Expression of EYFP-Mem is driven by the immediate early promoter of CMV (PCMV IE). The vector contains an SV40 origin of replication and a neomycin resistance (Neor) gene for selection in mammalian cells. A bacterial promoter upstream of this cassette (P) expresses kanamycin resistance in E. coli. The vector backbone also provides a pUC19 origin of replication for propagation in E. coli and an f1 origin for singlestranded DNA production.
pEYFP-Mem can be transfected into mammalian cells using any standard method. If required, stable transformants can be selected using G418 (5).

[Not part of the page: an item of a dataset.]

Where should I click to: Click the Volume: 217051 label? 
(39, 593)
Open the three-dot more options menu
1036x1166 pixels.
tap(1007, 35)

Expression of EYFP-Mem in mammalian cells results in strong labeling of the plasma membrane and allows easy tracking of individual cells in a population. This membrane labeling also permits study of fine cellular processes such as neuronal axons (6), leading edges of migrating cells, filopodia, or microvilli on cell surfaces. pEYFP-Mem cannot be used as an exclusive plasma membrane marker because it also partially labels intracellular membranes.